Generic Data Transforms#

Besides explicit gait specific algorithms, we also provide a set of generic data transforms, which can be used as part of an algorithm or to pre-process the data before applying a gait specific algorithm.

Examples for such generic data transforms are:

  • Resampling

  • Filtering

This example provides some high level information about how to use these generic data transforms and implement your own. If you want to learn how to work with specific data transforms, please refer to the respective example.

Why a more complicated interface?#

Many of the transforms we provide as algorithm classes could be perfectly covered by a simple function. Frankly, many of them actually are already implemented as functions in other scientific python packages (e.g. scipy). However, wrapping them again by a custom code object has a couple of advantages:

  • We can add input and output data handling specific to our datatypes

  • We can change defaults and how the method is called, in particular if we use a method for something that it was not intended for (e.g. using cwt as a filter)

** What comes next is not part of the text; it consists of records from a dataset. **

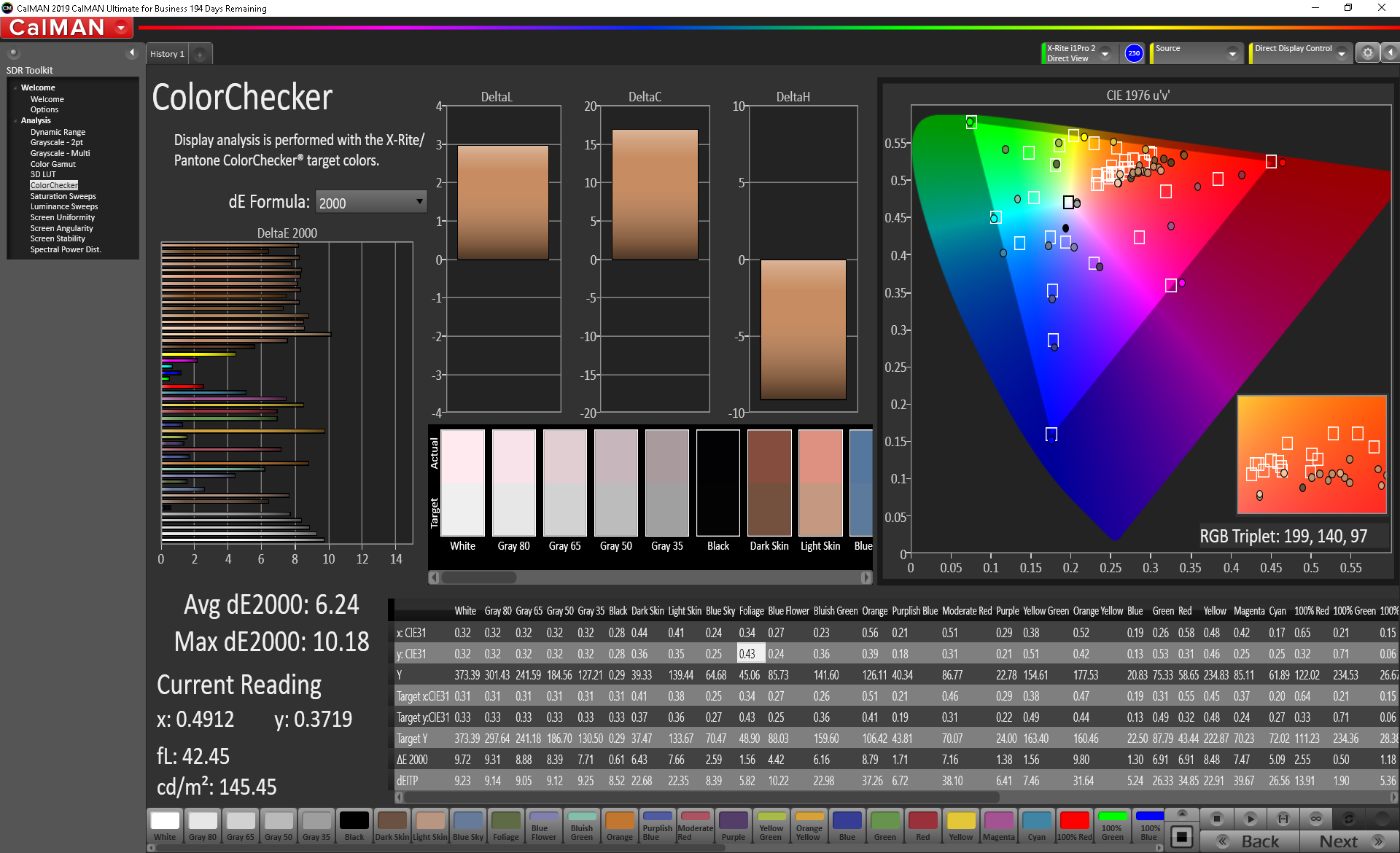1400x853 pixels.
Task: Open the dE Formula dropdown
Action: (370, 202)
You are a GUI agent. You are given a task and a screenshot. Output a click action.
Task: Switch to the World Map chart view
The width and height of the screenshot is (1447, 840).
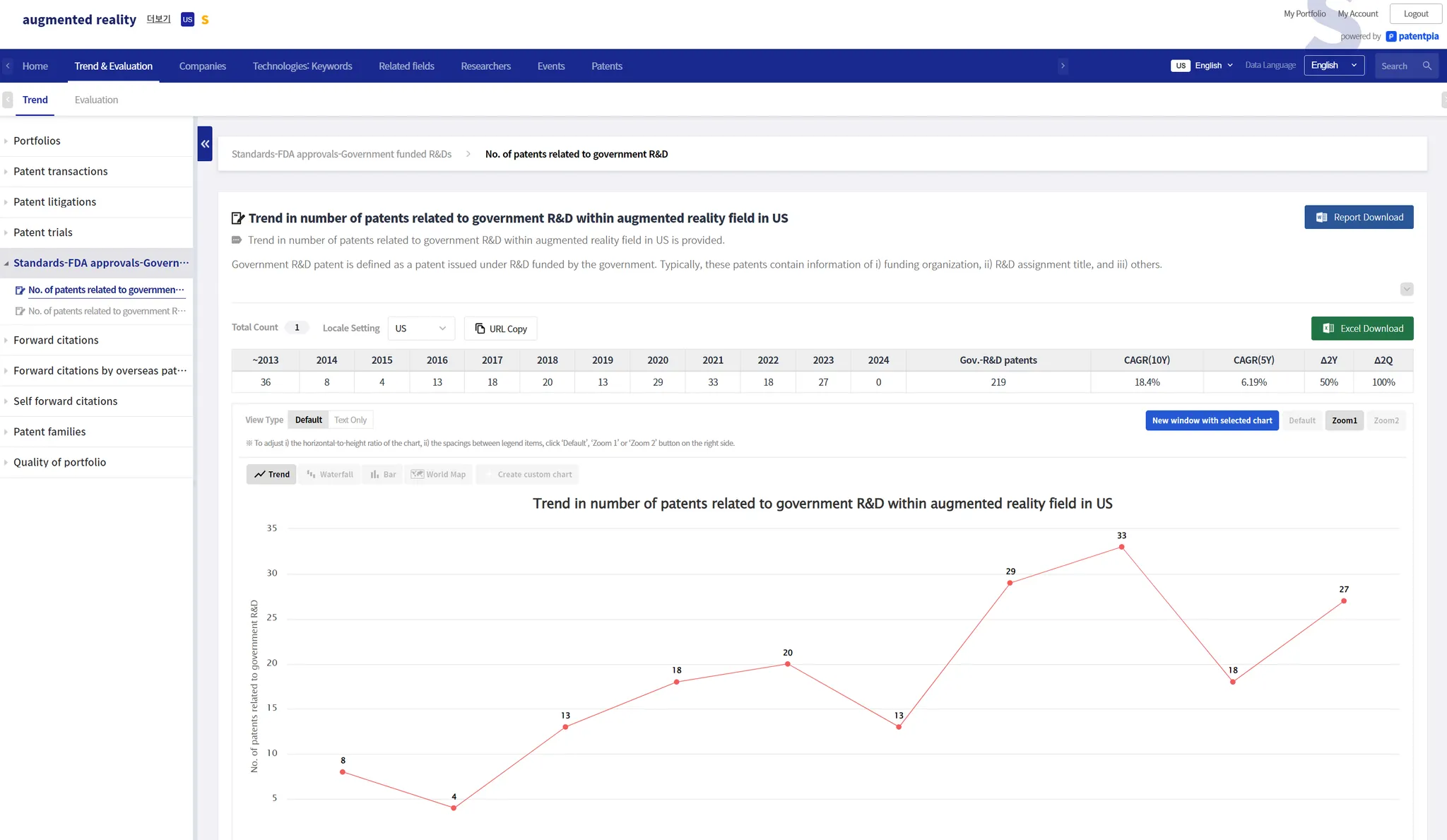point(438,474)
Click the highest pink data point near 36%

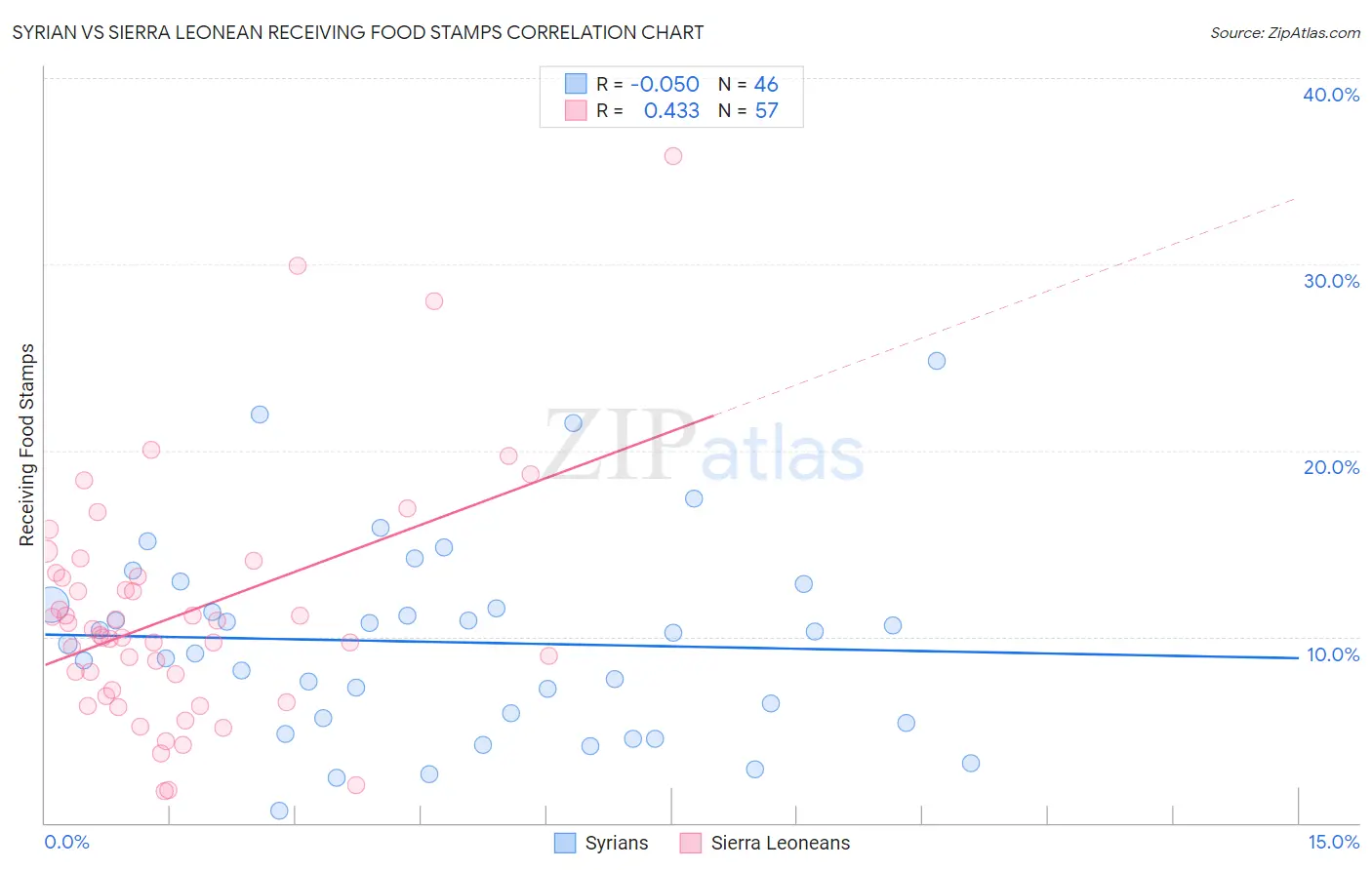[x=673, y=156]
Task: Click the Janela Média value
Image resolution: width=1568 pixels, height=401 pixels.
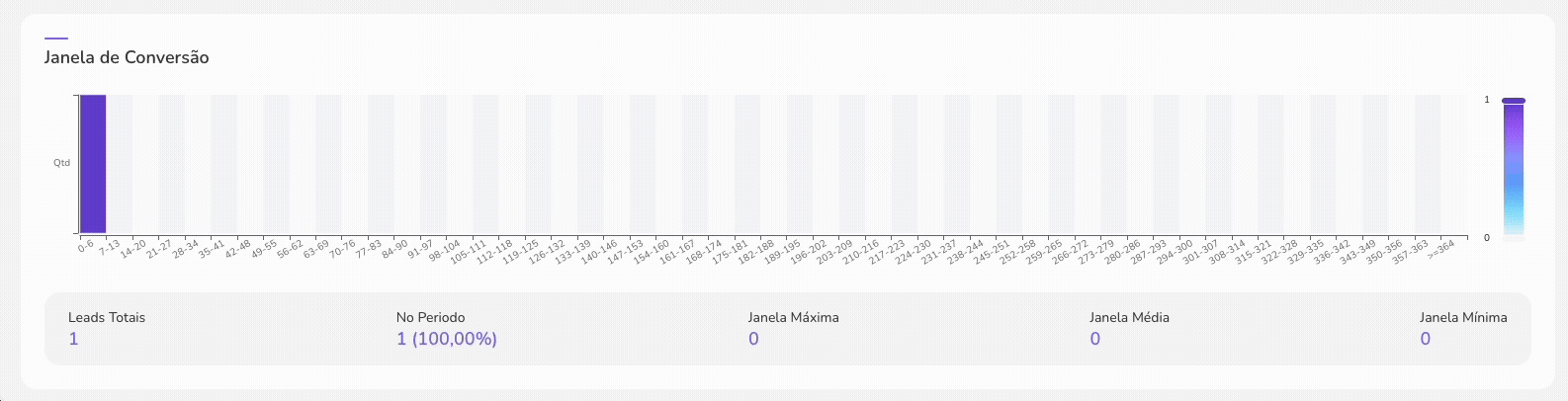Action: pos(1094,339)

  • Adding our own docstrings and examples that explain the usage in the specific context of gait analysis

In addition, wrapping them in custom classes based on the tpcp.Algorithm class allows us to separate configuration (parameters passed to the __init__ method) an execution of the transform (calling the transform method). This unifies the calling interface of all transforms and allows us to use them in a pipeline, further it allows to pass around transformation objects as arguments to other methods and algorithms (see example below).

Creating your own data transform#

To understand how generic data transforms work, we will create a simple example transform, that we can then use for further examples. We will create two transforms: One that adds a constant and one that multiplies the data by a factor.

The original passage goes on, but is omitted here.